I'd start by looking at the multiverse as just that, a top down approach where the whole of say a government would be a multiverse (think say the UK government), under which entire universes of vms systems sit as an arm of government such as defense, then further drill down to a galaxy which I would redesign as a super cluster and so on and so on all the way down to the individual node
Other systems now are continually pushing upwards trying to wrap up management and security under ever higher levels of centralized management, so why not just extrapolate all the way up and start with a design right up as high as you can go and then push downwards - someone had the concept of a cluster many years ago, why not go further all the way up to the multiverse?
I know it's fanciful and lofty minded but without a long term vision of something that is different to what other systems are even dreaming about (I have not seen anyone proposing such madness, the furthermost I have seen is fully distributed systems) vms will be forced to compete against other systems who have already cornered their particular markets
With a top down design as lofty as this, you can bring higher security lock down into play because you have a more unified model
Here's some of the idea I have been thinking about (don't prod and poke at it too much, I have not spent a lot of time totally thinking it through) but uic's would become entities like: [multiverseid, universe, galaxy, solar-system, super cluster, cluster, node, group, member] etc.
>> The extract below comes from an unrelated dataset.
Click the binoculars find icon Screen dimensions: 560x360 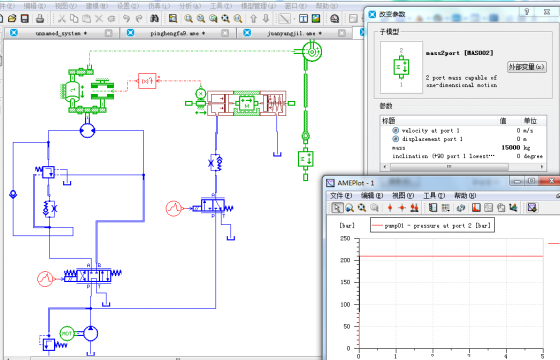154,19
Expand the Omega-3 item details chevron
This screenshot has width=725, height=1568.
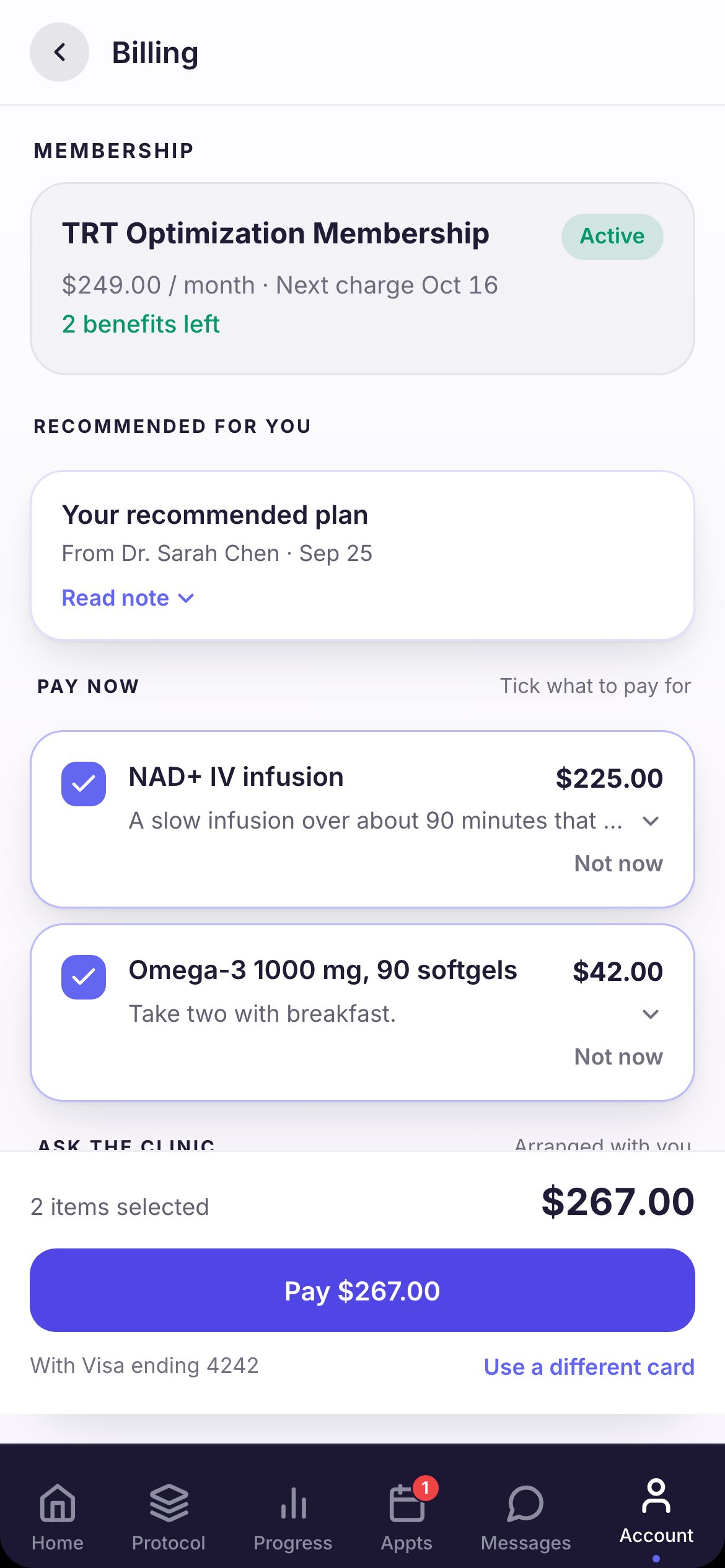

Like IP6, you can short form parts of it and wildcard other parts. uic ownership is inherited from the multiverse down, it cannot be assigned upwards beyond what the security server dictates. In this way, a document produced by say a certain arm of government can set a policy to never allow the uic to be granted to say a public node of say the social services department etc. The key is of course a security server, which could be a universe in and unto itself
I believe the "THE" OS had a notion of giving permissions on a document that could never in turn be granted to another even if copied several times via other parties.
I'd also like to see things like the sys areas completely locked down with staging areas where patches are installed to and moved to various phases before being accepted into their final SYS area. You could have these areas checksummed and verified against say a code base at vsi or something to ensure your system is always running in a known code base configuration. VMS system areas get into a royal mess over time. Why we are at it, how about vendor code also being segregated into areas that totally isolate them from the OS. Vendors could register with say vsi and be given a code id or a unique naming convention that would then be applied across all vms systems out there in the world. Vendors could then install into these areas and could in turn be verified as a base install using a checksum arrangement to ensure code is valid. You could then checksum across base os installs and vendor installs to create higher and higher levels of checksum authentication. I was looking into perfect checksum algorithms but the maths was well beyond me :-(
Once you have checksummed base systems and vendor code, it becomes easier to validate and catch a rougue exe from running. If the exe isn't registered in a known directory for execution, then it is thrown out. This to me is how production systems should be running, code verified and registered before running. In production you should work with known code bases only
Yes, vms needs to be viable again or it's gone :-( but we need think tanks for future ideas of where we can take vms so as to have a vision to work towards or the linux's of this world will continue to eat our lunch
Sorry for being so dreamy about vms but I'm going to steal out of context, a biblical quote that I think is apt here, "Without a vision, the people perish"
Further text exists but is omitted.